(Records excerpted from a collection)
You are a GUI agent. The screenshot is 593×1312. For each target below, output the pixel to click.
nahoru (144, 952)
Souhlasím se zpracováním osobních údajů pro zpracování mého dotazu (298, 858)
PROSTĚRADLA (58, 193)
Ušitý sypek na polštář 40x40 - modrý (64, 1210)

* * *

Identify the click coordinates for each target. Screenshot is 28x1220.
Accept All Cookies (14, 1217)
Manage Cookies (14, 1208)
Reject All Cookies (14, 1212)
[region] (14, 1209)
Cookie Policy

EXERCISE TASK: Can you rewrite the records beginning with the line that contains "You are a GUI" and running through the line that contains "Ušitý sypek na", with "modrý" swapped for "zelený" and everything else left as it is?

RESPONSE FOR THIS EXERCISE:
You are a GUI agent. The screenshot is 593×1312. For each target below, output the pixel to click.
nahoru (144, 952)
Souhlasím se zpracováním osobních údajů pro zpracování mého dotazu (298, 858)
PROSTĚRADLA (58, 193)
Ušitý sypek na polštář 40x40 - zelený (64, 1210)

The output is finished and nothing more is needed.